### Work order
Return exactly the span of lines in the following data that opens with the line containing "#EBSA (193, 9)" and closes with the line containing "2 [button] (860, 576)". Include nothing else.

Stored data entries:
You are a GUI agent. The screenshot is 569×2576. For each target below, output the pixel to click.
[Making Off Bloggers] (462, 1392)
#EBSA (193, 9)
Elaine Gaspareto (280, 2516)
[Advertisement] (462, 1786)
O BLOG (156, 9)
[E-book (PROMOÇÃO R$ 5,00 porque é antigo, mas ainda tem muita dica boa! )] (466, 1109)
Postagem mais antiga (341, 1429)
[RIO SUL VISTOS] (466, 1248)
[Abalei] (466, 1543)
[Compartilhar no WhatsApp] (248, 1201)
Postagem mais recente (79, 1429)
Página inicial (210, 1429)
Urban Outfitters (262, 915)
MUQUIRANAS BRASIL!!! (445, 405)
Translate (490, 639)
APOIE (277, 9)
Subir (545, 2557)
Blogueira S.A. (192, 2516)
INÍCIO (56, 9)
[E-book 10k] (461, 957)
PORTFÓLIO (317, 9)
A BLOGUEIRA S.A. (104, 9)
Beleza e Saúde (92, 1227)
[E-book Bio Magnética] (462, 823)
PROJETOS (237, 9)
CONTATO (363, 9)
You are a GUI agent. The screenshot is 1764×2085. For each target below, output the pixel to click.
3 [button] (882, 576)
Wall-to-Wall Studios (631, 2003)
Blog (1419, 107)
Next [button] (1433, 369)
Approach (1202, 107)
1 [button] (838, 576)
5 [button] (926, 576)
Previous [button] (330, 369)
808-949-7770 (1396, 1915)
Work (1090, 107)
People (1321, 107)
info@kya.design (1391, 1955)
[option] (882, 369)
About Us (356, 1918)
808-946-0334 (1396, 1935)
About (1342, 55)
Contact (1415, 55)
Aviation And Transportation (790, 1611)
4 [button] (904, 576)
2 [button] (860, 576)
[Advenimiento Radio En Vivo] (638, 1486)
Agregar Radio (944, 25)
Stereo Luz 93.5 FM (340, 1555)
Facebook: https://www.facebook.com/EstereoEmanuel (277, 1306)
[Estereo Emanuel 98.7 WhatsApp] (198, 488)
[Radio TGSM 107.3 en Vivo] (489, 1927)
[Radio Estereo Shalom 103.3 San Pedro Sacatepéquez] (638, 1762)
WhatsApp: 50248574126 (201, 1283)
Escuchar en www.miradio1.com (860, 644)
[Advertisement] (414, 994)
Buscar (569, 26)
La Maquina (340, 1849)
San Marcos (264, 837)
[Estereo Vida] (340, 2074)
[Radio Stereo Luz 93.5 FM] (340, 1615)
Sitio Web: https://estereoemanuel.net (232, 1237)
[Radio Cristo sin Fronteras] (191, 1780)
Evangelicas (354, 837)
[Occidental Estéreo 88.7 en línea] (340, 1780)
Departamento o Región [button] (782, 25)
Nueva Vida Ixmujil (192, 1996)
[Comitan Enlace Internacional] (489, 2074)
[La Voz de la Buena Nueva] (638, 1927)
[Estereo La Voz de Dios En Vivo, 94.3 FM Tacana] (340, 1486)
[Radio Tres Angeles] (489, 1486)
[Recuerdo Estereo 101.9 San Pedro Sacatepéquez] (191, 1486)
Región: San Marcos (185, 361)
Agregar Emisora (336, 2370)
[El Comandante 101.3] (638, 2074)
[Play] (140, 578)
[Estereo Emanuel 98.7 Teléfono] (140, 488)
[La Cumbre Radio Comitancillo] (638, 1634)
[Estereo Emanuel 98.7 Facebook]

### Task solution
#EBSA (193, 9)
Elaine Gaspareto (280, 2516)
[Advertisement] (462, 1786)
O BLOG (156, 9)
[E-book (PROMOÇÃO R$ 5,00 porque é antigo, mas ainda tem muita dica boa! )] (466, 1109)
Postagem mais antiga (341, 1429)
[RIO SUL VISTOS] (466, 1248)
[Abalei] (466, 1543)
[Compartilhar no WhatsApp] (248, 1201)
Postagem mais recente (79, 1429)
Página inicial (210, 1429)
Urban Outfitters (262, 915)
MUQUIRANAS BRASIL!!! (445, 405)
Translate (490, 639)
APOIE (277, 9)
Subir (545, 2557)
Blogueira S.A. (192, 2516)
INÍCIO (56, 9)
[E-book 10k] (461, 957)
PORTFÓLIO (317, 9)
A BLOGUEIRA S.A. (104, 9)
Beleza e Saúde (92, 1227)
[E-book Bio Magnética] (462, 823)
PROJETOS (237, 9)
CONTATO (363, 9)
You are a GUI agent. The screenshot is 1764×2085. For each target below, output the pixel to click.
3 [button] (882, 576)
Wall-to-Wall Studios (631, 2003)
Blog (1419, 107)
Next [button] (1433, 369)
Approach (1202, 107)
1 [button] (838, 576)
5 [button] (926, 576)
Previous [button] (330, 369)
808-949-7770 (1396, 1915)
Work (1090, 107)
People (1321, 107)
info@kya.design (1391, 1955)
[option] (882, 369)
About Us (356, 1918)
808-946-0334 (1396, 1935)
About (1342, 55)
Contact (1415, 55)
Aviation And Transportation (790, 1611)
4 [button] (904, 576)
2 [button] (860, 576)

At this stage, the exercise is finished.